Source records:
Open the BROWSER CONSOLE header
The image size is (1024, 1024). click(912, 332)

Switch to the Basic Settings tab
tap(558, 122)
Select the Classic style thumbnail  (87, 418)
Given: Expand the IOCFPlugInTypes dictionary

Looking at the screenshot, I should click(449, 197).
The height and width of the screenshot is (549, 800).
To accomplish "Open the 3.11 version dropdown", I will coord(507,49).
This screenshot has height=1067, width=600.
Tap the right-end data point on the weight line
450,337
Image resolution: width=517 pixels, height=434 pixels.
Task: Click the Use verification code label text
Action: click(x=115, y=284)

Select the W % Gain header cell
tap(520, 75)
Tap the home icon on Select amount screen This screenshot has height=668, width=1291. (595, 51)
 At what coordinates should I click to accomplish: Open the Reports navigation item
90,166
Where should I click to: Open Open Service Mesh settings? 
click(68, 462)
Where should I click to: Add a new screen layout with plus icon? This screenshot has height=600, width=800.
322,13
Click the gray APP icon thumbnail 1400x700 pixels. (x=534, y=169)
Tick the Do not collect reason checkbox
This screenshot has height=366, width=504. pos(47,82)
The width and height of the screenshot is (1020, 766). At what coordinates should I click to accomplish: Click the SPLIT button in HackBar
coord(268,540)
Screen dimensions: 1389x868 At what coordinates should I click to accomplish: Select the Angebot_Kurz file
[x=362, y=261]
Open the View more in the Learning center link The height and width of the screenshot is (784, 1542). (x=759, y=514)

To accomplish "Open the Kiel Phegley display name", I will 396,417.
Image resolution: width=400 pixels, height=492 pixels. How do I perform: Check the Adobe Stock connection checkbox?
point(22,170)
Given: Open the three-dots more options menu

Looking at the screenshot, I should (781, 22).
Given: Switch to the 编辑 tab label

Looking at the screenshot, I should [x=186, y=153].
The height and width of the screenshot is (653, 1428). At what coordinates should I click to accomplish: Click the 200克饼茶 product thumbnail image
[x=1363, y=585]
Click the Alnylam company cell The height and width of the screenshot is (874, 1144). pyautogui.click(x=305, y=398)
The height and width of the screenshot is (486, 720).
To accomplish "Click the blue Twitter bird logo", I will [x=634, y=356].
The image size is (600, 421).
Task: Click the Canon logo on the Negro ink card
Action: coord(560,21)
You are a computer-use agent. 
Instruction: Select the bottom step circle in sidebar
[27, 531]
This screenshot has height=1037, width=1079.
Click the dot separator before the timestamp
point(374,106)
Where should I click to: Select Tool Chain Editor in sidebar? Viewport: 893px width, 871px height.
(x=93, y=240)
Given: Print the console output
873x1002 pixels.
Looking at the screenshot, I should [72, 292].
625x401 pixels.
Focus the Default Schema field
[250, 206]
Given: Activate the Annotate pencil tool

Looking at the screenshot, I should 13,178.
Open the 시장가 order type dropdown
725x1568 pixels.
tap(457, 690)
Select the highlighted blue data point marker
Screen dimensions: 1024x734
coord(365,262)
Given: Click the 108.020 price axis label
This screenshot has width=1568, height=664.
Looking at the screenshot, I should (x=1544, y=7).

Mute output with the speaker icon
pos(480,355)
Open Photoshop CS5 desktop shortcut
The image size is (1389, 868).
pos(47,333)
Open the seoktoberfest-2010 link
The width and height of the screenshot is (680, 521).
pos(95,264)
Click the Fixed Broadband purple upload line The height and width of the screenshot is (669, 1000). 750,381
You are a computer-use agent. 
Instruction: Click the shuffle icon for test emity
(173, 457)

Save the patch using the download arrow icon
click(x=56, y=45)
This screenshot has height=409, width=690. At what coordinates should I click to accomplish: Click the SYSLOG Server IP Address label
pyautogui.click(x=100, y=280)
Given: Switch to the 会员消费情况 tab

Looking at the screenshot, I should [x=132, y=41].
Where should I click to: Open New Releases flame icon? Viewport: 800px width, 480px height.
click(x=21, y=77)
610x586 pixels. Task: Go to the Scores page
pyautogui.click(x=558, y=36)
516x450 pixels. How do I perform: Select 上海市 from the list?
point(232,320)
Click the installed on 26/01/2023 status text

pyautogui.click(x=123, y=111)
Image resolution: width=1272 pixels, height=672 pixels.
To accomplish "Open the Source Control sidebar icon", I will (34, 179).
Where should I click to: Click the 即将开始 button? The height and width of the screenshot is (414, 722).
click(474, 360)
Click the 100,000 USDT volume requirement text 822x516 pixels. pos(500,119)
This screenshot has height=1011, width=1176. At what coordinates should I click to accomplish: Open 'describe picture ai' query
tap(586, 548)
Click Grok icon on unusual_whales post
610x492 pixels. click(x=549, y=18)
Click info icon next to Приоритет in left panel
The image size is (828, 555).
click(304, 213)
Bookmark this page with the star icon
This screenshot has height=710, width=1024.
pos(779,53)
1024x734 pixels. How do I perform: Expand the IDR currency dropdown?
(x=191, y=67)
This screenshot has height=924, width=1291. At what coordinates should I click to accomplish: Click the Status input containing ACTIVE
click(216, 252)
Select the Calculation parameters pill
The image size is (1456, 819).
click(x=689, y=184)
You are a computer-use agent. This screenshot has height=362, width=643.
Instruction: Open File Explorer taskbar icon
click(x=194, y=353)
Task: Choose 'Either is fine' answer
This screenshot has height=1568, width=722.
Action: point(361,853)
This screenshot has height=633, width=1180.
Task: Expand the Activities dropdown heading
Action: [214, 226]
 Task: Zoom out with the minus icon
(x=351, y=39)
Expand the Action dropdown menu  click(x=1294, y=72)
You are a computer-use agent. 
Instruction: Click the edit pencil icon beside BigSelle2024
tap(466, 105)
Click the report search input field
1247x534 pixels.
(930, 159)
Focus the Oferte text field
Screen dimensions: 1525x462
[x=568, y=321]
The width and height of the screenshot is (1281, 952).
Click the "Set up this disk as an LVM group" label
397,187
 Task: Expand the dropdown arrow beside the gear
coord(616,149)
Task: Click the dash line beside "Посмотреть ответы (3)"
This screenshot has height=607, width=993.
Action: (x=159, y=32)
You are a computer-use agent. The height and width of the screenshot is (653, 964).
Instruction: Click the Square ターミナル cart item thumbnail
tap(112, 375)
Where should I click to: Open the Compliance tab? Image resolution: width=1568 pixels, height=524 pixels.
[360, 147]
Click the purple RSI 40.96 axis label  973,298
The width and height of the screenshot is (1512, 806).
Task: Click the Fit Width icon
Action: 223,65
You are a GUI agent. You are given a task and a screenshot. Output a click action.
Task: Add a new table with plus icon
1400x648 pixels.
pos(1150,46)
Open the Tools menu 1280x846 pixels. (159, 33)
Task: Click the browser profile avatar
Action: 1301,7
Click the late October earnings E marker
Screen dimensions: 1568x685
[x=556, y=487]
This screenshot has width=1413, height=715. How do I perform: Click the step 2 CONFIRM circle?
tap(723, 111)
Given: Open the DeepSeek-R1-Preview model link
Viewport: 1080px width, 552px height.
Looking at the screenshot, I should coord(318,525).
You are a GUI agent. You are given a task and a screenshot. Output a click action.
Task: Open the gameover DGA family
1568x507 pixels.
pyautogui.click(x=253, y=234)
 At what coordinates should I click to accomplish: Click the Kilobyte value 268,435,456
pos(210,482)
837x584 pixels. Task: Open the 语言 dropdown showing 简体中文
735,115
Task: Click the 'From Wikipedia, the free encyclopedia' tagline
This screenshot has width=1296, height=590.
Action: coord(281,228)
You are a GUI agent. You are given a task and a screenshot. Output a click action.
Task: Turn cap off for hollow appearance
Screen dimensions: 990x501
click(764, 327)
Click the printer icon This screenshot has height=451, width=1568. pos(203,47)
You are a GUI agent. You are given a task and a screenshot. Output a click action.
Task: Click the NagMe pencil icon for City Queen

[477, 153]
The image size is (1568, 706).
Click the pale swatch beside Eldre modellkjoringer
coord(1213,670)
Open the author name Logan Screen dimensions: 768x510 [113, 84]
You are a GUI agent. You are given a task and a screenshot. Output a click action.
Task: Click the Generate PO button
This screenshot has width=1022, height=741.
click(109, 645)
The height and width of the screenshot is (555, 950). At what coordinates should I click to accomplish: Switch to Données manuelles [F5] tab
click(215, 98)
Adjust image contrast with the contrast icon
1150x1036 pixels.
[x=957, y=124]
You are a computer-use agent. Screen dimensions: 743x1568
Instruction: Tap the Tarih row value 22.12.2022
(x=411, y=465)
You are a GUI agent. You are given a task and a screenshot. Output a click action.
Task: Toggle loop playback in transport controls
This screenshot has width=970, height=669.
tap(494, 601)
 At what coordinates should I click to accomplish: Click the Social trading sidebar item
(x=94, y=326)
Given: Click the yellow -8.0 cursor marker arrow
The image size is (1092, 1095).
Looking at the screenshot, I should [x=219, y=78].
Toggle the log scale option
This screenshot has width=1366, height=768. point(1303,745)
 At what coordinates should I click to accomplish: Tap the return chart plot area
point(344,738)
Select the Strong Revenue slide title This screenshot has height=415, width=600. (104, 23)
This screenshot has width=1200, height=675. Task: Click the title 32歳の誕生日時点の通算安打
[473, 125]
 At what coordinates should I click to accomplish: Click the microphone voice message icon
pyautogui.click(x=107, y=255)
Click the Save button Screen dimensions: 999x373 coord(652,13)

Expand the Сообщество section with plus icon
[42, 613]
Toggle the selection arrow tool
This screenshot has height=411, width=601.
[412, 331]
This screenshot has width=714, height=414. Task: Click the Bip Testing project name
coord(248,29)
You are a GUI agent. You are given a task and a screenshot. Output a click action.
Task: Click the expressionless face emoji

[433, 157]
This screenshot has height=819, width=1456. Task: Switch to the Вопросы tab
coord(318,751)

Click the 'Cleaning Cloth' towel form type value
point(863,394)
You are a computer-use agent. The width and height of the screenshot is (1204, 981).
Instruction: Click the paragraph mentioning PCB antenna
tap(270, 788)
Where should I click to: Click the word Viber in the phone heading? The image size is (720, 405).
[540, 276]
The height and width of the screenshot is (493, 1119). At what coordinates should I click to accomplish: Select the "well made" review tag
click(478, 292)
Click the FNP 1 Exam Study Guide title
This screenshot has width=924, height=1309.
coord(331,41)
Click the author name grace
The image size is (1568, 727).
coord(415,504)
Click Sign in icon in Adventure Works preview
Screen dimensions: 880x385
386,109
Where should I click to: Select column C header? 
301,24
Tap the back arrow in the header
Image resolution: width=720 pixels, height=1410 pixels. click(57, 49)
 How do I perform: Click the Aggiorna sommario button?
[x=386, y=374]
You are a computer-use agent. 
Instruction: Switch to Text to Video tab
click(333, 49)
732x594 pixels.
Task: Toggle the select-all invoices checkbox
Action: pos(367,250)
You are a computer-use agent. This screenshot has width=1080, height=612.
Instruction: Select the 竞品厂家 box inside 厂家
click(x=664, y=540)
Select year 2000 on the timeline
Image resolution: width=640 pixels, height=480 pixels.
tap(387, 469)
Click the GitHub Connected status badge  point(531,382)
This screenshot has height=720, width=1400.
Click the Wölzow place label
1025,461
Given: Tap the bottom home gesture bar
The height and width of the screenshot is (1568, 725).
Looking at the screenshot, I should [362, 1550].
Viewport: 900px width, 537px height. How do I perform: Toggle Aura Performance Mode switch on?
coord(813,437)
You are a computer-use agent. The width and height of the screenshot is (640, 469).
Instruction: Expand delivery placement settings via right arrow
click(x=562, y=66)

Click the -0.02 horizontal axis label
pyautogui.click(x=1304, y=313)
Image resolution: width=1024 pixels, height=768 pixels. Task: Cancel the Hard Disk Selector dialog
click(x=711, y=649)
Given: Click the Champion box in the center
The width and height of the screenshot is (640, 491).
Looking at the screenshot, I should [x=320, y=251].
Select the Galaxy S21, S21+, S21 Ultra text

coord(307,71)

▶ [Task brief]
Reply with an exact copy of the lines running from the one containing "This screenshot has width=924, height=1309." through the end of the entries above, both ends included.

▶ [Solution to this problem]
This screenshot has width=924, height=1309.
coord(331,41)
Click the author name grace
The image size is (1568, 727).
coord(415,504)
Click Sign in icon in Adventure Works preview
Screen dimensions: 880x385
386,109
Where should I click to: Select column C header? 
301,24
Tap the back arrow in the header
Image resolution: width=720 pixels, height=1410 pixels. click(57, 49)
 How do I perform: Click the Aggiorna sommario button?
[x=386, y=374]
You are a computer-use agent. 
Instruction: Switch to Text to Video tab
click(333, 49)
732x594 pixels.
Task: Toggle the select-all invoices checkbox
Action: pos(367,250)
You are a computer-use agent. This screenshot has width=1080, height=612.
Instruction: Select the 竞品厂家 box inside 厂家
click(x=664, y=540)
Select year 2000 on the timeline
Image resolution: width=640 pixels, height=480 pixels.
tap(387, 469)
Click the GitHub Connected status badge  point(531,382)
This screenshot has height=720, width=1400.
Click the Wölzow place label
1025,461
Given: Tap the bottom home gesture bar
The height and width of the screenshot is (1568, 725).
Looking at the screenshot, I should [362, 1550].
Viewport: 900px width, 537px height. How do I perform: Toggle Aura Performance Mode switch on?
coord(813,437)
You are a computer-use agent. The width and height of the screenshot is (640, 469).
Instruction: Expand delivery placement settings via right arrow
click(x=562, y=66)

Click the -0.02 horizontal axis label
pyautogui.click(x=1304, y=313)
Image resolution: width=1024 pixels, height=768 pixels. Task: Cancel the Hard Disk Selector dialog
click(x=711, y=649)
Given: Click the Champion box in the center
The width and height of the screenshot is (640, 491).
Looking at the screenshot, I should [x=320, y=251].
Select the Galaxy S21, S21+, S21 Ultra text

coord(307,71)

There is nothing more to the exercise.